Şerif Mardin, Türkiye’de modernleşme sürecinin sancılı olduğunu vurgulamış ve özellikle kırsal kesimde imamların toplumsal hayat üzerindeki güçlü etkisini dile getirmiştir. Mardin’e göre, devletin eğitimi laikleştirme çabaları, imamların sosyal statüsü ve dini liderlik rollerini kırsal toplumda etkisiz hale getirememiştir. Bu durum, hem eğitim politikaları açısından hem de toplumsal yapılar üzerinde kalıcı izler bırakmıştır (Mardin, 2006).

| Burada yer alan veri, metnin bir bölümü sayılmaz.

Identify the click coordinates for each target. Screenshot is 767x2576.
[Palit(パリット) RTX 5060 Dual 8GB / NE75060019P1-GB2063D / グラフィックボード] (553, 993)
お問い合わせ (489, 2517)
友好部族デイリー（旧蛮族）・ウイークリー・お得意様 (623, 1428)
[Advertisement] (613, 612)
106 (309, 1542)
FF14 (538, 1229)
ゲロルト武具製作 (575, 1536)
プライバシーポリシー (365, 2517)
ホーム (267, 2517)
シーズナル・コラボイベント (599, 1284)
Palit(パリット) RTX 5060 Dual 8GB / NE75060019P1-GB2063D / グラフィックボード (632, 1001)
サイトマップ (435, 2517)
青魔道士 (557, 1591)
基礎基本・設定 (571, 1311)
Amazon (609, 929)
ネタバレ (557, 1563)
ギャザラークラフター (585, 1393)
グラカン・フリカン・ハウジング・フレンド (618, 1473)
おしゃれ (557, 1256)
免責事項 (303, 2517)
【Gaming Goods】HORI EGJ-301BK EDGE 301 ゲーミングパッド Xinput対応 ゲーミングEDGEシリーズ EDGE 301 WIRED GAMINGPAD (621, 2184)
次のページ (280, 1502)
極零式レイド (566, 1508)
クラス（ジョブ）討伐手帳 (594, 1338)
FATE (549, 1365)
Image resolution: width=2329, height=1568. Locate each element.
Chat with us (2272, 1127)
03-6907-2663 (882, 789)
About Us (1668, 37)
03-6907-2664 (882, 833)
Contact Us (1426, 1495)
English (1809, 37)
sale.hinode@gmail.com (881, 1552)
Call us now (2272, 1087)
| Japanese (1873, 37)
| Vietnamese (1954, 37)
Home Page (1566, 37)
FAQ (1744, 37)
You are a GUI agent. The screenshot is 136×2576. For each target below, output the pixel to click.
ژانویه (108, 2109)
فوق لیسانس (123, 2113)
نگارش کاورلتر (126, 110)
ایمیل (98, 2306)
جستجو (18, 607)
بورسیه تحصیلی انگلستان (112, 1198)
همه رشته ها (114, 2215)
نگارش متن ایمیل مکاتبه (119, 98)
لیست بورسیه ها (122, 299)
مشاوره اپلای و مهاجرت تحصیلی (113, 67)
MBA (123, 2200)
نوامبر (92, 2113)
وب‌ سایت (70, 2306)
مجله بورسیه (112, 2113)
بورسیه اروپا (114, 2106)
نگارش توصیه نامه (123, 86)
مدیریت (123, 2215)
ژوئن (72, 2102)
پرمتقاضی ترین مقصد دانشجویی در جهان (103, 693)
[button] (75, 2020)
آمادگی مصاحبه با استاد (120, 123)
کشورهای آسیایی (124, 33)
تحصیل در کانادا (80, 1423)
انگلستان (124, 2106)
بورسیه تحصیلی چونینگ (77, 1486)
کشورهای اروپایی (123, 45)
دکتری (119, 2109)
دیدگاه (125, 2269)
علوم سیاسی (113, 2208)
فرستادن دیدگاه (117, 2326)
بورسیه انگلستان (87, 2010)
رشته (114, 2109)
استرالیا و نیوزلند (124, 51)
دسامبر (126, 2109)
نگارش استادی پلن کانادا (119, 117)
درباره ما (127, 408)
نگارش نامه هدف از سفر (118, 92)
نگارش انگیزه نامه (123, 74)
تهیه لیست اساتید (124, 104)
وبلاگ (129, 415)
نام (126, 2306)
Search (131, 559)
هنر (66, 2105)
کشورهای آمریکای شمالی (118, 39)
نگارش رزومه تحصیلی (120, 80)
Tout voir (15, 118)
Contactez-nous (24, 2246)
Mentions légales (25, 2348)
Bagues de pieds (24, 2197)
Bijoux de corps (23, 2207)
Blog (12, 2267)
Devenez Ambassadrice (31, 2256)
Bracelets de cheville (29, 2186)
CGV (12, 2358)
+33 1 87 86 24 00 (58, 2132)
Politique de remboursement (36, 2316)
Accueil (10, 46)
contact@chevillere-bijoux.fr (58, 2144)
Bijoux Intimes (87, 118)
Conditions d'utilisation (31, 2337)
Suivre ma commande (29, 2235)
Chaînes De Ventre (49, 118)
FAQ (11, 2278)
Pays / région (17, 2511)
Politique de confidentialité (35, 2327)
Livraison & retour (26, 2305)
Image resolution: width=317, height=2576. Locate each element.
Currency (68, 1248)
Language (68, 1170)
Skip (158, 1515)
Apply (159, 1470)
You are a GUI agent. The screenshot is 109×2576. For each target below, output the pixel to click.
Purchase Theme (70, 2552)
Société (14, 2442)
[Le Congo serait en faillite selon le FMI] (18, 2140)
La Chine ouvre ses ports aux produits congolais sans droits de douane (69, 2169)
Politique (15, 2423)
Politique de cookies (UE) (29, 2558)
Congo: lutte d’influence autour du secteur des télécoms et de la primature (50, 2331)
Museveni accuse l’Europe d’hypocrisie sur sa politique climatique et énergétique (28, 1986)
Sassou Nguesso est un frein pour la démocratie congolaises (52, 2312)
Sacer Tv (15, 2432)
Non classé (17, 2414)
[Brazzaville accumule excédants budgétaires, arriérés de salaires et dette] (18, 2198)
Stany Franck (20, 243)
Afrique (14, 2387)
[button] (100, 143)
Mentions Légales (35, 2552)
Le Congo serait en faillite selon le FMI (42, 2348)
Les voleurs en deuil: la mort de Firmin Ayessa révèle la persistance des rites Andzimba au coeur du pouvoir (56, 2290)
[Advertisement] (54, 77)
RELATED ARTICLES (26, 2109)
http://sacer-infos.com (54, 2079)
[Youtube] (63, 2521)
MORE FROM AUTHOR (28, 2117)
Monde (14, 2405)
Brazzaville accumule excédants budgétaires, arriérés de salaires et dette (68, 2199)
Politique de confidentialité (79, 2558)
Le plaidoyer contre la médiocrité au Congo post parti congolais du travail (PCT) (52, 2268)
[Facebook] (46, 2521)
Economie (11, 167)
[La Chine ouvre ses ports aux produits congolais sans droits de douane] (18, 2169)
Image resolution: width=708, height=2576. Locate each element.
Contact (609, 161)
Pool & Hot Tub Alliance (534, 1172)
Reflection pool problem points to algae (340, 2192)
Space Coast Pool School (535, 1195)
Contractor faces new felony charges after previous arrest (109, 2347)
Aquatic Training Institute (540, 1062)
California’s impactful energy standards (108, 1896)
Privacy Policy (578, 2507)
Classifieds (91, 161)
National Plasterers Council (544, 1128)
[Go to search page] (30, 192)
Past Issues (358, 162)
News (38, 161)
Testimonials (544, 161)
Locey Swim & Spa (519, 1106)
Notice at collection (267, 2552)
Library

Mardin’in bu sözü, aslında Türkiye’nin modernleşme projesinde iki ana aktör arasındaki güç mücadelesini ifade eder:

Öğretmen: Cumhuriyetin eğitim politikalarını temsil eden modern, seküler eğitimciler. Bu grup, bilimsel bilginin taşıyıcısı olarak toplumu dönüştürme misyonuna sahiptir.

İmam: Geleneksel dini liderler, kırsal ve muhafazakâr toplumlarda dini bilginin ve değerlerin koruyucusu olarak görülür. İmamlar, yerel topluluklar üzerinde dini ve sosyal liderlik rollerini sürdürmüşlerdir.

Cumhuriyet’in ilk yıllarında uygulanan laikleşme politikaları, dini yapıları eğitimden dışlamayı amaçlamışsa da, bu süreç kırsal alanlarda büyük ölçüde başarısız olmuştur (Berkes, 1964). Öğretmenler, devletin laik ve modernleştirici ideolojisini yaymakla görevlendirilirken, imamlar dini kimliklerini ve toplumsal otoritelerini korumayı başarmışlardır. Bu çatışma, iki temel nedene dayanmaktadır:

Kırsal bölgelerde imamlar, sadece dini liderler değil aynı zamanda sosyal liderlerdir. İmamların toplulukları üzerindeki nüfuzu, modern eğitim kurumlarının yerleşmesini zorlaştırmıştır (Keyder, 1987).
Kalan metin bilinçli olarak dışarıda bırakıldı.